Does Excess Acne Appear To Be Related To HIV?

Illustration of Does Excess Acne Appear To Be Related To HIV?
Illustration: Does Excess Acne Appear To Be Related To HIV?

morning, why am I always worried about the tests I did at 109hr / 14 weeks more than I was infected with GO and the results were negative. In the 12th month I went to Dr. Melamine for orchitis, the doctor said I didn’t have to worry because I was healthy, and told retest in 3 months after the first test when still worried, but I did not do it because I was afraid.1. is it natural, if excessive pimples appear on my face, I am a diabetic myself? 2. what might I bs hiv in the first negative results that I did at 14 weeks more 3. no other complaints, which led to HIV only pimples appear on the face

1 Answer:

Hello. Thank you for the question submitted to We can understand the concern you feel.
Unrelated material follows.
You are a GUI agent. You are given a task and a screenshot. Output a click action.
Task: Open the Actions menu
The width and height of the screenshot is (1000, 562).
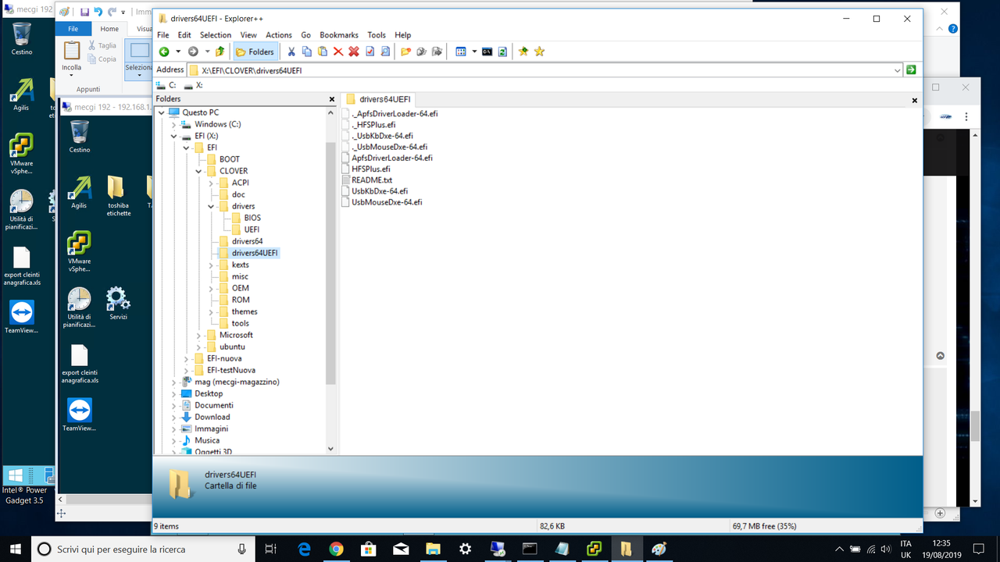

Do you have a history of risky sexual relations? Do you use drugs with unsterile needles?

Acne (acne vulgaris) is a chronic inflammation of hair follicles and oil, which causes symptoms such as the appearance of blackheads, brunts, to cysts on the face, neck, back, and / or chest. Acne usually occurs in adolescence, but can also last for years to 20-30 years. There are multifactorial factors that affect the appearance of acne, including: hormonal, genetic, excessive production of oil glands, bacteria in the skin pores, diet, stress, etc. In general, acne cannot be used as a reference sign of HIV / AIDS infection.

Sources of transmission of HIV infection include:

Sexual contact, both heterosexual and homosexual, through the mucosa (mucous membrane) genitals
Blood, blood products, tissue transplants / needles, syringes
Vertically from mother to fetus / baby through infection during labor, birth, or breast milk

To find out if you are infected with HIV, it is necessary to have an HIV test. The examination is carried out using blood samples to identify the presence of HIV antibodies. Examination methods carried out include rapid tests, ELISA and Western Bolt. There are several things that affect the accuracy of HIV testing, including:

History of previous diseases that also affect the functioning of the immune system, for example: autoimmune diseases, leukemia, and other malignancies
Consumption of corticosteroid anti-inflammatory drugs
Jende period

The window period (window period) is a period of time where antibodies to HIV have not yet formed so that it cannot be detected on examination. This causes someone who has actually been infected with HIV to get a negative result on examination. The duration of time ranges from 3-8 weeks since the infection occurred. Although antibodies are not detected, the patient can still transmit the HIV virus during this time period.

If you want to do an HIV test, you are advised to consult directly with your doctor or internist in order to get counseling about HIV testing, diagnosis, and treatment plans related to the results of the examination. As a suggestion to prevent HIV transmission, you should avoid risky sexual relations or the use of illegal drugs. To enrich your horizons, you can read articles about HIV testing. Thus information from us. Hopefully always healthy. May be useful.